28. REUNI

85 33 69
                                    

Entah sudah berapa menit berlalu. Yang jelas, Sakina masih betah berada di tempatnya saat ini. Di tepi tempat tidurnya, menatap kosong pada jendela yang membiaskan sinar matahari pagi.

Sudah dua hari sejak Sakina kembali ke Yogyakarta. Perasaan risau itu masih menggayuti batinnya. Dia merasa bersalah sekaligus benar. Masih teringat akan perdebatannya dengan sang ibu. Dia sungguh menyesal telah melakukan itu. Namun, Sakina juga ingin menjalani pilihannya sendiri.

Suara ketukan mengalihkan perhatian Sakina. Dia bangkit dan bergegas membuka pintu kamarnya, lalu segera berjumpa dengan Kai. "Hai." Sakina berusaha tersenyum saat menyapa calon suaminya.

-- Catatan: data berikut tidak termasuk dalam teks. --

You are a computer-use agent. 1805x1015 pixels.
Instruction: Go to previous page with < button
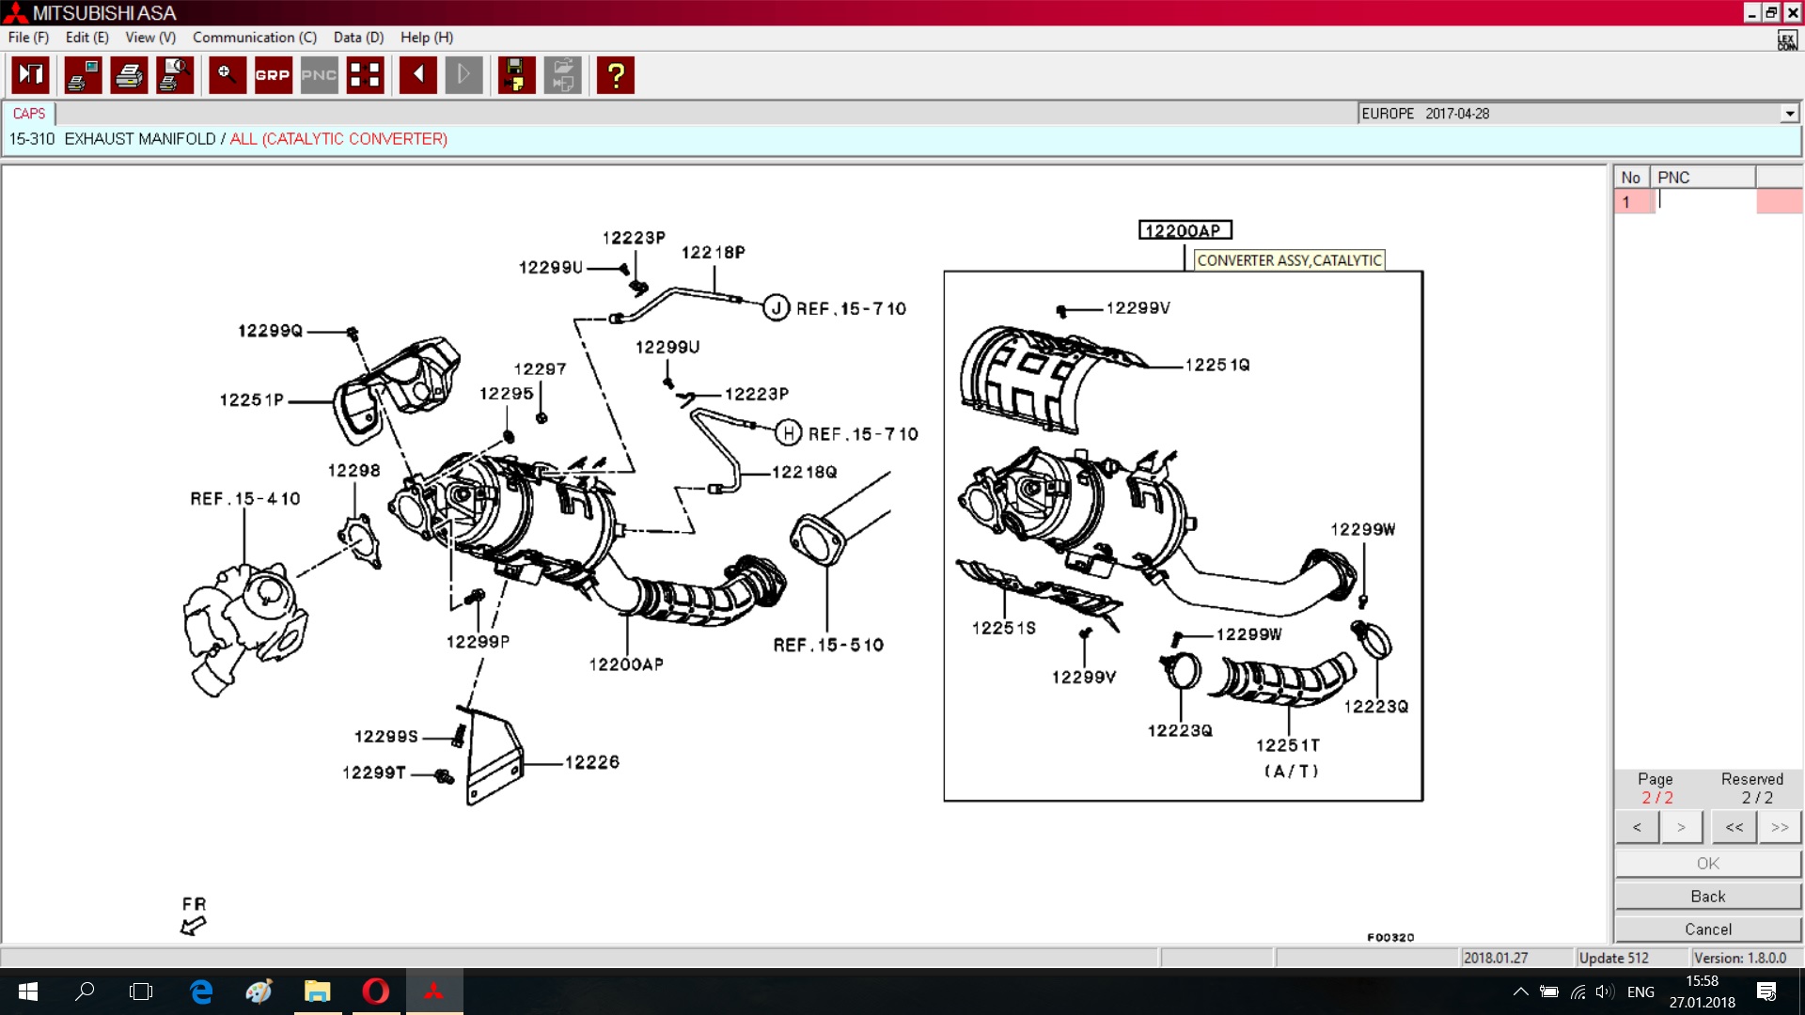[1637, 827]
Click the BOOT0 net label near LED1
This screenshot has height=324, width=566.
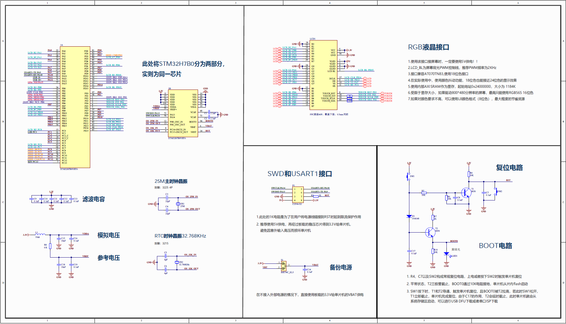tap(454, 241)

"Kamu baik-baik aja?" tanya Kai khawatir.

"I'm good." Sakina mengangguk.

"Bu Dibyo bilang, kamu nggak keluar kamar dari subuh tadi," tutur Kai.

Sakina menunduk. Merasa tak enak dengan segala hal yang terjadi. "Maaf. Aku bakal kerja habis ini."

Kai meraih tangan Sakina. "Aku nggak nyuruh kamu kerja," ucapnya. "Lagian, kamu nggak harus lakukan itu. Aku justru khawatir karena kamu sering murung setelah kita balik dari Kediri."

Sakina menghela napas sebelum menarik tangannya dan memasuki kamarnya kembali. Dia mengenyakkan diri di tepi ranjang seraya menopang dagu. Kai semakin bingung menatap tingkah calon istrinya. Laki-laki itu mendorong roda kursinya memasuki kamar Sakina dan berhenti di sebelah perempuan tersebut.

"Keputusanku ini bener nggak, sih, Kai?" tanya Sakina tanpa menatap laki-laki berkacamata di sebelahnya. "Aku udah menentang Ibu. Kami sering berdebat. Tapi dua hari yang lalu, aku kayaknya parah banget."

Kai menatap raut Sakina yang tampaknya sedang galau. "Kamu mau kita tunda pernikahan kita dulu?" tanyanya.

Sakina seketika menoleh pada calon suaminya, lalu menggeleng. "Bukan gitu maksudku," sanggahnya. "Aku merasa bersalah bukan karena hubungan kita, tapi hubunganku sama Ibu. Sejak kena musibah, aku sama Ibu hampir selalu berselisih. Dulu ada Ayah yang jadi penengah kami. Tapi setelah beliau nggak ada, aku dan Ibu sama-sama sulit mengalah."

"Kamu mau telepon Ibu? Nanti biar aku juga ikut ngomong," tawar Kai.

"Nggak usah. Sekarang masih masa sulit buat kami berkomunikasi," tolak Sakina. Dia menunduk dan memandangi kukunya. "Kai. Maaf untuk semua yang kamu dengar waktu kita di Kediri, ya. Apapun yang terjadi dan bagaimanapun keadaan kamu, aku tetap sayang sama kamu."

Kedua pasangan tersebut bertukar pandang. Hanya sorot ketulusan yang Kai lihat dari kedua manik mata di hadapannya. Sama seperti sembilan tahun yang lalu. Bahkan tahun-tahun sebelum Kai mengungkapkan perasaannya. Sakina masih perempuan yang sama yang selama ini dia kenal. Hanya saja, sekarang sosok itu lebih tegar meski terkadang sisi rapuhnya muncul.

"Aku tahu, Na," ucap Kai. "Terima kasih sudah bersabar dan tetap menerima aku."

Tangan keduanya saling menggenggam. Tak ada satu pun di antara mereka yang berbicara. Seolah, melalui genggaman tangan itulah, Kai maupun Sakina saling mengungkapkan apa yang mereka rasakan.

"Permisi," ucap seseorang seraya mengetuk pintu kamar Sakina yang masih terbuka. Saat keduanya menoleh, tampak Bu Dibyo berdiri di ambang pintu.

"Kenapa, Bu?" tanya Kai.

"Tamunya sudah datang, Mas," beritahu Bu Dibyo.

"Terima kasih, Bu. Habis ini saya sama Kina ke depan," ujar Kai.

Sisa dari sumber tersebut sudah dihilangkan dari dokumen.